Scouring powder: To get those baked-on bits off pots and pans, I simply sprinkle on some baking powder and scrub away
Degreaser: To deal with areas that have a lot of grease buildup (like the stove and range hood), I use a mixture of 2 cups of water and half a cup of Murphy's Oil Soap that I keep handy in a spray bottle.
Tub and sink cleaner: I use a combination of Dr. Bronner's liquid castile soap and baking soda. Usually I just sprinkle some baking soda in the tub/sink, squirt a bit of Dr. Bronner's on top, then scrub away with my scrub brush. For more stubborn areas, I mix together the baking soda and soap to form a paste, then apply to the area and scrub with a toothbrush. Dr. Bronner's can be expensive, but a little goes a long way! I also buy the largest size (944 mL), which is a lot cheaper on a per-unit basis. The large bottle costs about $20 and will last me at least a year (and I use it for body wash, too!).
Glass cleaner: I use Crunchy Betty's glass cleaner recipe, which uses basic ingredients you're sure to have around the house.
Toilet: After years of scrubbing away with baking soda and vinegar, I decided I needed something a little more potent as my toilet bowl can get pretty heinous (hey, I live with *3* guys!). I'm using Greenworks toilet bowl cleaner right now, and have been impressed with how well it cleans up the really nasty areas.
Air freshener: During the growing season, I simply put a Mason jar full of mint sprigs on the back of the toilet tank. I might give these homemade gel air fresheners a try once the colder months roll around again!
Detergent: I've been using soap nuts instead of laundry detergent for close to a year now and love them - you can read more details about how I use them here.
Pretreating/Stain Removal: I scrub heavily soiled areas with some Dr. Bronner's before washing. For tougher stains, I make my own "homemade oxiclean" by mixing about half a cup of hydrogen peroxide with a tablespoon of washing soda. Straight hydrogen peroxide can be very effective for removing blood stains (it does have a mild bleaching effect, so be cautious about using it on coloured items).
The rest of the house:
Floors/Baseboards/Doorframes: We have mostly hardwood floors in our home, and I find Murphy's Oil Soap does a great job on them. I also use Murphy's to clean baseboards, doorframes and any furniture that's particularly grotty and needs a deep cleaning.

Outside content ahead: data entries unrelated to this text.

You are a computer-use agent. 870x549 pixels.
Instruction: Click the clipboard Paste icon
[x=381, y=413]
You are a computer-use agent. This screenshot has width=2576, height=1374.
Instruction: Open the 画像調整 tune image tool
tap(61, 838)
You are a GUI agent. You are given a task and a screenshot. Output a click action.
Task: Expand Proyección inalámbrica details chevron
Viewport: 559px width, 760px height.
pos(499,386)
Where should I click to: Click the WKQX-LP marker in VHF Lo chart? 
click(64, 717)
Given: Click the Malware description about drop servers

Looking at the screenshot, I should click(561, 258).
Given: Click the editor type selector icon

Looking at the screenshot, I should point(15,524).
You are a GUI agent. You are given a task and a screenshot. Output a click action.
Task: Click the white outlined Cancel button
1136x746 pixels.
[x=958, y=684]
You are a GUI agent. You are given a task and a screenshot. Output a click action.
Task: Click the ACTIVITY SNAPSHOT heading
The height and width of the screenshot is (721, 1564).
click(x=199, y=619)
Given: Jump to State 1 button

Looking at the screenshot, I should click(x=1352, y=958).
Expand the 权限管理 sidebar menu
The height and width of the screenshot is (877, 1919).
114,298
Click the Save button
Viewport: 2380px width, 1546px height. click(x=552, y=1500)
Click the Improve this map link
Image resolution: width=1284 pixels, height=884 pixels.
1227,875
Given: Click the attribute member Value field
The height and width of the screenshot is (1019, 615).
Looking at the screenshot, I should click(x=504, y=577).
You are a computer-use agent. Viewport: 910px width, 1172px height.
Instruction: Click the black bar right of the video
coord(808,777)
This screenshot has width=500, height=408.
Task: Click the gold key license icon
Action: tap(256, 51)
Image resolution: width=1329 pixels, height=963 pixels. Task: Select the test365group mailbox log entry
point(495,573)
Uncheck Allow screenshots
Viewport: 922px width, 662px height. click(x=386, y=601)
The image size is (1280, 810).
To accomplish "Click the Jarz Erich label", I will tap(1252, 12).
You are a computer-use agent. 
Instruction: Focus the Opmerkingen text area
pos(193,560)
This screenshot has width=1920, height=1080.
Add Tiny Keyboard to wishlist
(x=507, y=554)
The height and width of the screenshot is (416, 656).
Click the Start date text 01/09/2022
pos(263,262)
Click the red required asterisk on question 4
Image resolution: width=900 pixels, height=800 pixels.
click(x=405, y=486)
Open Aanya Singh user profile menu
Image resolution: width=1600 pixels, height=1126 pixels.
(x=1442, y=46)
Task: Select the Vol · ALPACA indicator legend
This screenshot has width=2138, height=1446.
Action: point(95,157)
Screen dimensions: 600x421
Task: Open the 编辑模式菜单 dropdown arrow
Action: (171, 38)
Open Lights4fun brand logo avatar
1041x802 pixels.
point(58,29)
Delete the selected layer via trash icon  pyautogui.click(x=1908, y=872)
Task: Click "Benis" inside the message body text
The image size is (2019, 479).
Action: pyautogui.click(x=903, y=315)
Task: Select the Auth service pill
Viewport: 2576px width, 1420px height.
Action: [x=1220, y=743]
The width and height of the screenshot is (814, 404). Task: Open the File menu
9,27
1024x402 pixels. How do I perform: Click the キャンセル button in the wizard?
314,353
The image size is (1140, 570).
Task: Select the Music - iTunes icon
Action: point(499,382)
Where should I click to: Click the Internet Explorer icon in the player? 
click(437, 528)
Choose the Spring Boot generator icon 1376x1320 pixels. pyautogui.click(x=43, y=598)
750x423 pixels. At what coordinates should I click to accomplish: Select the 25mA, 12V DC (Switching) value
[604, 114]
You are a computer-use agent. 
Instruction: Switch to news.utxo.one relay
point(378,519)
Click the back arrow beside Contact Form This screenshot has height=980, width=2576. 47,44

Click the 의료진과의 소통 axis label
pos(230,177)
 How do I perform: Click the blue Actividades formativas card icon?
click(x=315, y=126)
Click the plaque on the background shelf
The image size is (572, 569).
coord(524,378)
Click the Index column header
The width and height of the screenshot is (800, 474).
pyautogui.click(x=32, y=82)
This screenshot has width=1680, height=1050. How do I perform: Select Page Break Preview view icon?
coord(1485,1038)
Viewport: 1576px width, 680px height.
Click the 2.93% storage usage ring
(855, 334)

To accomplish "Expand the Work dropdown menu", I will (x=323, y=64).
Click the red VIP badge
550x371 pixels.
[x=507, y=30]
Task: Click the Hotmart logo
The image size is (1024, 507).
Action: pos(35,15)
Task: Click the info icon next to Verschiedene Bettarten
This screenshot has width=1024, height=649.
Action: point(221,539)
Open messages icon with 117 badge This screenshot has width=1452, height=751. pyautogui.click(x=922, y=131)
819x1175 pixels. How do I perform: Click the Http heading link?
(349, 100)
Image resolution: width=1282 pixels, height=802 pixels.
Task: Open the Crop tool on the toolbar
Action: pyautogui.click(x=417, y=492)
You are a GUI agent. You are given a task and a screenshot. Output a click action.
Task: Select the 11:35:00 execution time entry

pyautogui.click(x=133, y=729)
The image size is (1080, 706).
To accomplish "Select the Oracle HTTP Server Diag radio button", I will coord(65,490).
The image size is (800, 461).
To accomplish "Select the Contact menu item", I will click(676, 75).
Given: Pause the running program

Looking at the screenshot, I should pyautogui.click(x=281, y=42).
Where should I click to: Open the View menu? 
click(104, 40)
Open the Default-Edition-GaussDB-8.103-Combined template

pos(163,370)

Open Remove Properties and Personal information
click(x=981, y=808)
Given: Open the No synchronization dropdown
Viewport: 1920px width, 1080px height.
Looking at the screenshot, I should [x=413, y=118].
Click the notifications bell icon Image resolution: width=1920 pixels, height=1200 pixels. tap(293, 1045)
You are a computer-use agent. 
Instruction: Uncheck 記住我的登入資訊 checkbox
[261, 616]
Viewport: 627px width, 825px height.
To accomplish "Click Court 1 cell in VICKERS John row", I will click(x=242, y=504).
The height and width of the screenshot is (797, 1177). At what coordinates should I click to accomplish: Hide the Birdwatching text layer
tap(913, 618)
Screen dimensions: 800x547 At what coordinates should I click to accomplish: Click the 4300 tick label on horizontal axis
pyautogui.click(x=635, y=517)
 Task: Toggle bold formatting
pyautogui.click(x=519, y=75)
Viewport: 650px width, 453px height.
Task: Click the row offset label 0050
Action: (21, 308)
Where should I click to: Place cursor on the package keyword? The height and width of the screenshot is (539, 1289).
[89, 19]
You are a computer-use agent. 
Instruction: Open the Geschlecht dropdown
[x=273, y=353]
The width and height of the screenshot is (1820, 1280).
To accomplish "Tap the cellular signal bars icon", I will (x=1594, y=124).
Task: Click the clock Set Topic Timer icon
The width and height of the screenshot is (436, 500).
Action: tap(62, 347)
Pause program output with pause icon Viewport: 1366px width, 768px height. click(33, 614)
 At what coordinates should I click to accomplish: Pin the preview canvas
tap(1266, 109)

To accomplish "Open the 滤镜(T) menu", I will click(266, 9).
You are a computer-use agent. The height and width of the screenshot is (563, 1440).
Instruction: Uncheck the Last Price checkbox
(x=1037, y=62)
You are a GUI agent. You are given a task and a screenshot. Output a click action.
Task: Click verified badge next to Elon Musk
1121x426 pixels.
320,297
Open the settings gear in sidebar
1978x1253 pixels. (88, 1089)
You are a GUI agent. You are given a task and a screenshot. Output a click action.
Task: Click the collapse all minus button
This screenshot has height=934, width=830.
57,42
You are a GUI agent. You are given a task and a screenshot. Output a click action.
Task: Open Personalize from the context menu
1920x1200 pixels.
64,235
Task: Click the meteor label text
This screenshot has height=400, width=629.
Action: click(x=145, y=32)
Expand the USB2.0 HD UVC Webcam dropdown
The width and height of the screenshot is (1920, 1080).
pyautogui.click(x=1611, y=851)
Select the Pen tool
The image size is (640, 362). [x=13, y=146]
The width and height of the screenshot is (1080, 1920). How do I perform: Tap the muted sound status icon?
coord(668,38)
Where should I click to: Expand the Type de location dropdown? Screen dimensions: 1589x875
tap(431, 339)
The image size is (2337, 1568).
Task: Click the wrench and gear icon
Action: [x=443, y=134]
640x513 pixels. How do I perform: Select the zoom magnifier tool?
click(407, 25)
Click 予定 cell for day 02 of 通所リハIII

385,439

Furniture polish: I've been looking for a good nontoxic solution for furniture polish for a long time. I'm planning on trying out a homemade beeswax and olive oil polish (4 parts olive oil and 1 part grated beeswax melted together) and really hope I'm satisfied with the results!
Freshening drawers, cupboards and closets: For storage areas that have developed a stale smell, I put a few drops of essential oil on a cotton ball and place it in an unobtrusive area (make sure not to set it on clothing or linens, which the essential oils could stain).
Do you have any favourite natural cleaning products or recipes? Please share them with us!